◆ DATASET CONTENT
- - - - - - -

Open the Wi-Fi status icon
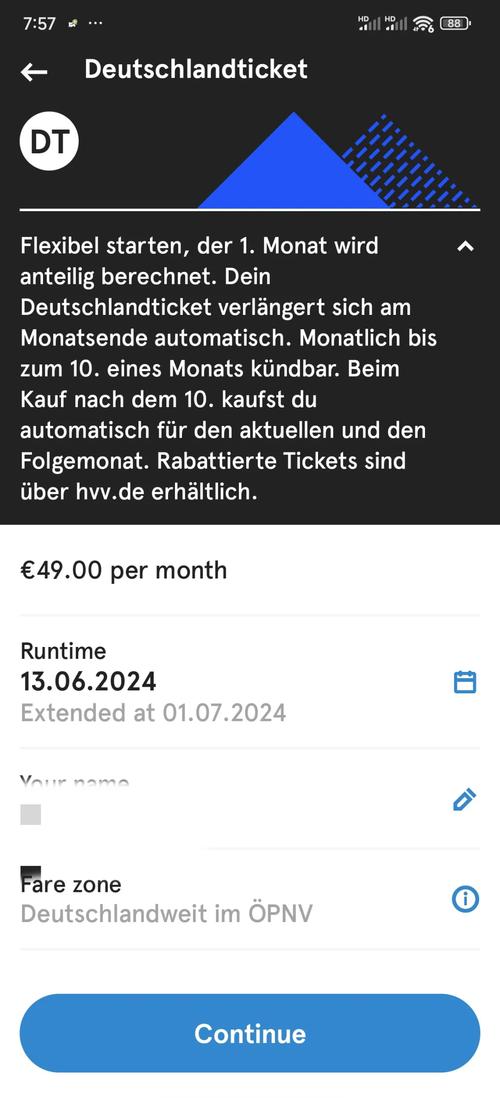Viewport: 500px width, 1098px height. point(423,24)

- - - - - - -

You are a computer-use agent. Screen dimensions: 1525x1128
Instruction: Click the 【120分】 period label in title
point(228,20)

- - - - - - -

◆ TASK BRIEF
Reproduce verbatim the part of the records that opens with the line containing "You are a computer-use" and closes with the line containing "point(228,20)", including both of those lines.

◆ RESULT FOR THIS TASK
You are a computer-use agent. Screen dimensions: 1525x1128
Instruction: Click the 【120分】 period label in title
point(228,20)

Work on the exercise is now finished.